To do ▸ From the entries that follow, pick out all lines holding "agent".

### Entries shown ###

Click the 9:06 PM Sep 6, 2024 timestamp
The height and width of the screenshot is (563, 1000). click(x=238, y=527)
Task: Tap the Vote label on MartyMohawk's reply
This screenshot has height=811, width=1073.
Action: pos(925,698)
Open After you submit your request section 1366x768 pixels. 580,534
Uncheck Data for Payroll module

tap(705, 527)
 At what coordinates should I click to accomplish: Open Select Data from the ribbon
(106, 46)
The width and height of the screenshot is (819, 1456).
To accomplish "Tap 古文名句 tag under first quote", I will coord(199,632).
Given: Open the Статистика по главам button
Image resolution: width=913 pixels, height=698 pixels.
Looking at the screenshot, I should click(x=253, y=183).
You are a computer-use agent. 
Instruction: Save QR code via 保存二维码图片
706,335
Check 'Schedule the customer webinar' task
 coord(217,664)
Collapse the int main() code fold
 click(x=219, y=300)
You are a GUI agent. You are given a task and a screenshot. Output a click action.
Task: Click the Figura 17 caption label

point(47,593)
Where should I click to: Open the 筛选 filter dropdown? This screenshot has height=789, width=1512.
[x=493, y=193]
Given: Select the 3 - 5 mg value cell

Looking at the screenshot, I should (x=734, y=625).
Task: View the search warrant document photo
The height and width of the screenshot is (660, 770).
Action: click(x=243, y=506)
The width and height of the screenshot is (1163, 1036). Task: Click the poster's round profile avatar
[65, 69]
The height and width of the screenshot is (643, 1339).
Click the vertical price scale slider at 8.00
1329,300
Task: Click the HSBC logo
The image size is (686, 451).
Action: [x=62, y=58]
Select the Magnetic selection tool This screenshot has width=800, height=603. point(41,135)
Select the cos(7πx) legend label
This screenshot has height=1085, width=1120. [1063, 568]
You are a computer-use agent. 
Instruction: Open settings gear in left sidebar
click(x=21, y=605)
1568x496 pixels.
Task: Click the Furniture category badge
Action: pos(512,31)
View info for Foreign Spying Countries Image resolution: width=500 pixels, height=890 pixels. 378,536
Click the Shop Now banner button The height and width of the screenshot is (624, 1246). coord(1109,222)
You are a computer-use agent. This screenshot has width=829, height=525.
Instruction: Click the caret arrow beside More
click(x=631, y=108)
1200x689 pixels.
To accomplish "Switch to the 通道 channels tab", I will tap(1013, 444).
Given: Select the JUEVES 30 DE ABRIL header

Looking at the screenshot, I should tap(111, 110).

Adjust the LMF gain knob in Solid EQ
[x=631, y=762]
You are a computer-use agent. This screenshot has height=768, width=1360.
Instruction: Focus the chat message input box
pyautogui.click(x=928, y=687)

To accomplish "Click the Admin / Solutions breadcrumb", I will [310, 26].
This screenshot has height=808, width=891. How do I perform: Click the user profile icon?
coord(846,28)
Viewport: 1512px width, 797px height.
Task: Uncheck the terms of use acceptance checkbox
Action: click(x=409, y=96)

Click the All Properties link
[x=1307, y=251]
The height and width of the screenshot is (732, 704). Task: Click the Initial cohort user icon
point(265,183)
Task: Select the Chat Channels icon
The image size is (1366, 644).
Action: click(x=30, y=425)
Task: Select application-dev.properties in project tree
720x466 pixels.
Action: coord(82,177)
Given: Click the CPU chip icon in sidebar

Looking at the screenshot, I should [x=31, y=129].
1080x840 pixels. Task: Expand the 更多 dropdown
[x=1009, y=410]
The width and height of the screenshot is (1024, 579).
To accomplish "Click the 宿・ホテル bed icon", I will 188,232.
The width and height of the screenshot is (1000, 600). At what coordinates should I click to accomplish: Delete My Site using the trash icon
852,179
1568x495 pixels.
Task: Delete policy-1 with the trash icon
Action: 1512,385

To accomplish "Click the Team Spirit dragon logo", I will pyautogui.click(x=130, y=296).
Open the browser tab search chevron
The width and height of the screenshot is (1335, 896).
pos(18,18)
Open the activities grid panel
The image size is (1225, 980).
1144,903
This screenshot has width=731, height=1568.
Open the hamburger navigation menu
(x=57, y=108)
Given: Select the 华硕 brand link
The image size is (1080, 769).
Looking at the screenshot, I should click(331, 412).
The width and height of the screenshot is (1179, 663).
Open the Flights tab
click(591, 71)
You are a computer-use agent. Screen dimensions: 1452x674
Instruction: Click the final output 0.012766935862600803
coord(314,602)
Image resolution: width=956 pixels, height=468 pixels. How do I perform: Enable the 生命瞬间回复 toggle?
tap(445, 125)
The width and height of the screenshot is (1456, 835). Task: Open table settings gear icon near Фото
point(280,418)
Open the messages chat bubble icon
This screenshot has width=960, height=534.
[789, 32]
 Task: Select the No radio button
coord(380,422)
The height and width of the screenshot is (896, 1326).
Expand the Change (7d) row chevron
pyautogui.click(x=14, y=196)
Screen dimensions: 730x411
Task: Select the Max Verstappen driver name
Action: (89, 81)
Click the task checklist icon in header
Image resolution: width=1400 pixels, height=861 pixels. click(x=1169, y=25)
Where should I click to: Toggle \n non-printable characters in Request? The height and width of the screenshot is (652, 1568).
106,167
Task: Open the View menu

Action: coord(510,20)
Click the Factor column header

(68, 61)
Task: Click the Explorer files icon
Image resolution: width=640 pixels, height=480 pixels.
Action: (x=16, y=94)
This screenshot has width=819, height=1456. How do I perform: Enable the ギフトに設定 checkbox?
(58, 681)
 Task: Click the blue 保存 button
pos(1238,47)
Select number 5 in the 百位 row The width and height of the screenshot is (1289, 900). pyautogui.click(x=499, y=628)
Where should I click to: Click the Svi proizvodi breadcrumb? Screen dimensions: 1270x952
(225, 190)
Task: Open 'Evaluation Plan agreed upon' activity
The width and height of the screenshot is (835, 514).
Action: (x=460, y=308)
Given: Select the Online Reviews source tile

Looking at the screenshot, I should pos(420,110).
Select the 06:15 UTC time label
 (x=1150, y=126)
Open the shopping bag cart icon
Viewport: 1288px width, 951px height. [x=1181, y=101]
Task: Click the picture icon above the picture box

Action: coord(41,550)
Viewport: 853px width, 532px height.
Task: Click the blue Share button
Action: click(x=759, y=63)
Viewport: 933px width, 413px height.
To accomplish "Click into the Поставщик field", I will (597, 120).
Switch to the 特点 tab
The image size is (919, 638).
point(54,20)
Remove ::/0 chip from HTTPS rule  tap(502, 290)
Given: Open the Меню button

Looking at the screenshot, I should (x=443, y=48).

###

Solution for this task ▸
You are a computer-use agent. 
You are a GUI agent. You are given a task and a screenshot. Output a click action.
You are a computer-use agent. 
You are a computer-use agent. This screenshot has width=829, height=525.
You are a computer-use agent. This screenshot has height=768, width=1360.
You are a computer-use agent. Screen dimensions: 1452x674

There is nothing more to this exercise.